Going to Poland when I was 13 sealed my destiny to become a global traveler. In 1973, plane travel was a novelty and flying coach was still a luxurious way to get somewhere. My parents, sister and I flew from Chicago to Rejkjavik to Warsaw on Pan Am. We boarded the plane with our airline issued carry-on flight bags, which had arrived with our tickets several weeks before our departure. Our trip began with a two-week Communist sanctioned bus tour, organized by Orbis (the National Travel Agency, and at the time the only travel agency in Poland). This took us to Warsaw, Gdansk, Krakow, Czestochowa, and Zakopane. Then we spent a week with my mother's family near Poznan, followed by a week with my father's family near Wroclaw. These relatives had not seen my parents, since their deportation by the Russians during World War II. Our relativesone drove long stretches of poorly paved roads to pick us up and drive us from one place to another. They wined and dined us, giving us their rooms to sleep in while they bunked on the floor. Their homes were modest, yet they set out one meal after meal. It seemed we'd just finish one meal, when the next one would begin. Their joy at seeing us, and their surprise at our ability to speak Polish fluently was overwhelming.
My Saturday Polish school and harcerstwo (girl scouts) finally made sense to me. I could speak Polish and get along with everyone I met. The foreign land I had read about during those dreaded Polish lessons was not only tangible, but familiar. I liked the feeling of being both Polish and American. I met numerous cousins, and one, Loretta, became my fast friend. I remember her admiring my jeans (which were practically impossible to get in Poland in the 70's). I left them with her. Poland seemed to have been stuck in the 50s. It was old fashioned and run down, even though many of the buildings were new. Sadly they were built in a blocky, gray communist style.
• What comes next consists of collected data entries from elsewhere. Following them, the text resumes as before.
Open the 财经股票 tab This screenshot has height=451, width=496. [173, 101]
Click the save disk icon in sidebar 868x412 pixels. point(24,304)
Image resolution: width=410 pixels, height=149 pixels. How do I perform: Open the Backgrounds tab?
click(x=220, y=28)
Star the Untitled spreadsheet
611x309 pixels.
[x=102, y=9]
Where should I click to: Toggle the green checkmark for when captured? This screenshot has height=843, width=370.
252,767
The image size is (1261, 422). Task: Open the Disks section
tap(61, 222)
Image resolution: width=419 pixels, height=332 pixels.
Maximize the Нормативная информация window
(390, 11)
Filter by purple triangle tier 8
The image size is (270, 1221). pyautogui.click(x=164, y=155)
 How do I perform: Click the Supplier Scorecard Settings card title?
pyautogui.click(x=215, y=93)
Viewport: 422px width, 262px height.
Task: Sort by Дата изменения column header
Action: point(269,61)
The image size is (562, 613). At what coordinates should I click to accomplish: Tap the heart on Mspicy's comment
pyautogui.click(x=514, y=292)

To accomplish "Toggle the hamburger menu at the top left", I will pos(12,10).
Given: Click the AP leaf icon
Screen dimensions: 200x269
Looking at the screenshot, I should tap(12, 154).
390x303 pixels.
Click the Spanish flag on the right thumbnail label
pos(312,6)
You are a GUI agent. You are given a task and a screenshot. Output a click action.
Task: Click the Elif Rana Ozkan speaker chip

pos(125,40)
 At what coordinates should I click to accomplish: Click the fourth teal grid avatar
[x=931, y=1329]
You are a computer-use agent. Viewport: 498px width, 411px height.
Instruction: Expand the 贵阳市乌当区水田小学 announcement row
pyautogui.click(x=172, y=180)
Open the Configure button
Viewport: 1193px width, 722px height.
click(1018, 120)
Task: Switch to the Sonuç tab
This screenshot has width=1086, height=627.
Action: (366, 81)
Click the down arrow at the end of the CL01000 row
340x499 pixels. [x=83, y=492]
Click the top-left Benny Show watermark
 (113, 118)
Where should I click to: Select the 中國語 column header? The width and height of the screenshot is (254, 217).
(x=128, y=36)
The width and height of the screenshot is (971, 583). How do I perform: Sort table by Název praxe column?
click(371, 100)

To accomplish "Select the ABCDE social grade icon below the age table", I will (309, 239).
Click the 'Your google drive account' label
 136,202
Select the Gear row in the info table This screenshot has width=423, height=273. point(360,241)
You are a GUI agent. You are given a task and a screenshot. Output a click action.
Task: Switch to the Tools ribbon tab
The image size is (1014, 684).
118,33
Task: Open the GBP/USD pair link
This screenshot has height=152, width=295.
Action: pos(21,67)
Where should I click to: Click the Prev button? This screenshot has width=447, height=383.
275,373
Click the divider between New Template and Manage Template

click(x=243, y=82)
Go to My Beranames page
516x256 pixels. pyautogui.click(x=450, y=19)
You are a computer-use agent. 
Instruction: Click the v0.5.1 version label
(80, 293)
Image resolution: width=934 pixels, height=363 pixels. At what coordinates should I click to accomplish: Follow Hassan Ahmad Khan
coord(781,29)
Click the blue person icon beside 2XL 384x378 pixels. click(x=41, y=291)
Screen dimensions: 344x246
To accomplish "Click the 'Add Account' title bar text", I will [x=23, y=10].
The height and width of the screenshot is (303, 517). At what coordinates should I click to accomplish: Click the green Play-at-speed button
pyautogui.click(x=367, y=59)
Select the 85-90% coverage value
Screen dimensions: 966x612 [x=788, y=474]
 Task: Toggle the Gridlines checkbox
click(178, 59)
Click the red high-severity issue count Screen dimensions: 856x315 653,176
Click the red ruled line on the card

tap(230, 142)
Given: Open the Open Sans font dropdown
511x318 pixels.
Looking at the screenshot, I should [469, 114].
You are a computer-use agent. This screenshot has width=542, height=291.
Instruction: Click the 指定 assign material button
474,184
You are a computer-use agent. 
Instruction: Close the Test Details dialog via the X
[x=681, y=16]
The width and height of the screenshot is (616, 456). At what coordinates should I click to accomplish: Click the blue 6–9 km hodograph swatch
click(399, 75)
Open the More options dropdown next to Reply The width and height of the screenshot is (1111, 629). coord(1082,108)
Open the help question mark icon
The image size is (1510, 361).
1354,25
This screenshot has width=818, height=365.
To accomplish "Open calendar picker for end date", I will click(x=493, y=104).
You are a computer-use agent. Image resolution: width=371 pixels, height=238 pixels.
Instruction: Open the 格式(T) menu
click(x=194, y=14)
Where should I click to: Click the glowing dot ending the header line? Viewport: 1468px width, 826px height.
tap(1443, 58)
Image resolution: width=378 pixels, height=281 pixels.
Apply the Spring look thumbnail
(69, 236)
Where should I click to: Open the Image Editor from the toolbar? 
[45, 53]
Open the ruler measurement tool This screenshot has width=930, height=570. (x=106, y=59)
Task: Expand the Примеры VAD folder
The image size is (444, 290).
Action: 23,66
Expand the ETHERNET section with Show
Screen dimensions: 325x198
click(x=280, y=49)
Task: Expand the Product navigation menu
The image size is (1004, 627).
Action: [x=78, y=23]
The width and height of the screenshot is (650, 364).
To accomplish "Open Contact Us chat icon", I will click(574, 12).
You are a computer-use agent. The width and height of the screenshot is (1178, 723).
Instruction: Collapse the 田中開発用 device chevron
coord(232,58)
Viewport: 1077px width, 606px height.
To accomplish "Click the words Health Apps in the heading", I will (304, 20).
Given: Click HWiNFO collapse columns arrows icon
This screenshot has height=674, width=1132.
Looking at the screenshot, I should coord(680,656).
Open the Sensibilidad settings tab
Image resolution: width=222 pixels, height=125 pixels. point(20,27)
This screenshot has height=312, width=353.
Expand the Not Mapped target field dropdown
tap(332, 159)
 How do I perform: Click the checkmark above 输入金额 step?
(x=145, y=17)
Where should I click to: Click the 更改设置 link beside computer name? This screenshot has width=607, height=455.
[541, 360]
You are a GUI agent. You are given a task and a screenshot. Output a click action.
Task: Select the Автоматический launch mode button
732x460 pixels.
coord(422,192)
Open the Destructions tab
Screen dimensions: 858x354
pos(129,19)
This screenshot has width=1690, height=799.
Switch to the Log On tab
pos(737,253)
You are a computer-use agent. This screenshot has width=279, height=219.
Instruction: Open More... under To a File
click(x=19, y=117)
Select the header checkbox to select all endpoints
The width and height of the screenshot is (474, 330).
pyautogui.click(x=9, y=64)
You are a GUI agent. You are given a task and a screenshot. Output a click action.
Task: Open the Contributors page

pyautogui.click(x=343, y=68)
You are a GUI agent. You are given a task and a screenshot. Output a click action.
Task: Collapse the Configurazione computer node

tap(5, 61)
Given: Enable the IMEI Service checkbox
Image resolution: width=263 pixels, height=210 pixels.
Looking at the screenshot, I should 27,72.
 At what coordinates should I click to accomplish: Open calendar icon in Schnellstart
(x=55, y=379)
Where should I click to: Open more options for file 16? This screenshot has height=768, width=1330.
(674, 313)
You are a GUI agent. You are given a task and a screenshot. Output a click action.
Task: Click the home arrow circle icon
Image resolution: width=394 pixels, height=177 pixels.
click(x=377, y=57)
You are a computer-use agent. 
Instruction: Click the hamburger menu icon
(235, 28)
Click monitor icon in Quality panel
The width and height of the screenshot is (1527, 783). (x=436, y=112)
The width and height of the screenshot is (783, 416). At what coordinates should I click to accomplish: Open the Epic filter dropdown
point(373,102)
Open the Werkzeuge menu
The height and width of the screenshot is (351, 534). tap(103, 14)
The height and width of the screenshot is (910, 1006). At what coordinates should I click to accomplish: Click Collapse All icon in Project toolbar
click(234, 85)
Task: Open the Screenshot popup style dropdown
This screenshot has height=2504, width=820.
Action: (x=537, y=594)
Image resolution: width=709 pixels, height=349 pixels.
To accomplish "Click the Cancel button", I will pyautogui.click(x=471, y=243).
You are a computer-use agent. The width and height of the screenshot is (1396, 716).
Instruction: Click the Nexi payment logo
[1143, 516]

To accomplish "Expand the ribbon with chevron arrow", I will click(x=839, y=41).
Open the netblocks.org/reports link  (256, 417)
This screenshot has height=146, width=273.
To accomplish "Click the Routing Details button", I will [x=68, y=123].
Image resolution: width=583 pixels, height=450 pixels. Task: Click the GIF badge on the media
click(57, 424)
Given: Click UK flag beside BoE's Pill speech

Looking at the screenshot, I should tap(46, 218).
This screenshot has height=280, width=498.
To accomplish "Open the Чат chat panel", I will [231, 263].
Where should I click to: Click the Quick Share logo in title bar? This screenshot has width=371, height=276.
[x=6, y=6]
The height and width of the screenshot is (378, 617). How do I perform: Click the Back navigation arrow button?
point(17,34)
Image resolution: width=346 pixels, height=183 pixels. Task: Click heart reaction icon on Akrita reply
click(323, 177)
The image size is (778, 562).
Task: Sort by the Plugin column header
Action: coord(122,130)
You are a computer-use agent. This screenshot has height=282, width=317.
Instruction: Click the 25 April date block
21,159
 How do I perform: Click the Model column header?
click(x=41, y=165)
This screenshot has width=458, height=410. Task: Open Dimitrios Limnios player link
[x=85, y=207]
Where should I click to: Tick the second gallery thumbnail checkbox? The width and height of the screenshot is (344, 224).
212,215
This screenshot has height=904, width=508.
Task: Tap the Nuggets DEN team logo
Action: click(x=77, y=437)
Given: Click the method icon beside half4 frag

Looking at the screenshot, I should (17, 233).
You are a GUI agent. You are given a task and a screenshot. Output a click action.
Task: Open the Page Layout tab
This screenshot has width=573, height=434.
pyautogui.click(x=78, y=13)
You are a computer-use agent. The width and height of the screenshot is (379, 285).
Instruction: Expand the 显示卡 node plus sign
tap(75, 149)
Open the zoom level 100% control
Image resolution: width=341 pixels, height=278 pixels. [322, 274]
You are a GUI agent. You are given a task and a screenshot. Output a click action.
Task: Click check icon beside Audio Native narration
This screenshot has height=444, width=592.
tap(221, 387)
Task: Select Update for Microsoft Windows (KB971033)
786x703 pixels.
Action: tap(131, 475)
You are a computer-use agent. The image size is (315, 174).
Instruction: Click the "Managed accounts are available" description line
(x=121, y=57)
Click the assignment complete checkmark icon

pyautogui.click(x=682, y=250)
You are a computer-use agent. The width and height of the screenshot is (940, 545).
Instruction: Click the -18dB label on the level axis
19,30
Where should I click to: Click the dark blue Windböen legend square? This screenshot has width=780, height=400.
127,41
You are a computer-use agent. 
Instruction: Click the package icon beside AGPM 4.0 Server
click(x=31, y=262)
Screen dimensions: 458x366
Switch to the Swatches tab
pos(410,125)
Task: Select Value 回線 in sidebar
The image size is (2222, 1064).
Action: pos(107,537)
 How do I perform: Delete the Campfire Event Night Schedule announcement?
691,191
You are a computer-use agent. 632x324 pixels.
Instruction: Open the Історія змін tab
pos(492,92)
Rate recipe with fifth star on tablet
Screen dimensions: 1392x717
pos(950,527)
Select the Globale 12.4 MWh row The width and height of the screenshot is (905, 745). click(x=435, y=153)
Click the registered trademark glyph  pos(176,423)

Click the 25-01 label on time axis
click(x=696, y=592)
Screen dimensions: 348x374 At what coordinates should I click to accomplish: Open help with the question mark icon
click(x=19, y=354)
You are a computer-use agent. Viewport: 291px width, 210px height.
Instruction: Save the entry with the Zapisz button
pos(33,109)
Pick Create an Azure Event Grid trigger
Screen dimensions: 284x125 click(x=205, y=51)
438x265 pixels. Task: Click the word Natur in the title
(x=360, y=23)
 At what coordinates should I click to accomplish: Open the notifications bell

After a month of traveling, my parents returned home, and sent my 11 year-old sister and me to a camp in the Tatra mountains. We had eschewed the city camp for English speaking kids in Warsaw. Instead, we chose the camp for French girls in the mountains of southern Poland in the tiny hamlet of Bukowina Tatrzanska. No one spoke English, so we had to speak Polish for the month. Every morning we drank hot tea and ate the same breakfast of bread, butter and jam. We were there in July, so on the 4th we sang the Star Spangled Banner, and on the 14th, Bastille Day we sang the La Marseillaise. We swam and floated down the icy river, hiked, had dances with a local boys' camp, and experimented with make-up.
My sister and I flew home alone. The term "unaccompanied minors" didn’t mean extra fees for flying alone—it meant we were fawned over by the stewardesses. How could I not love traveling?
During this trip my connection to Poland solidified. I finally understood the deep-rooted affection my parents and the Polish community we belonged to in Chicago had for Poland. I felt a great sadness at Poland's communist fate and shared my parents longing for a free and independent Poland. By traveling and living abroad, I felt I was part of a bigger community, one much greater than the suburb that defined the world of my teenage friends.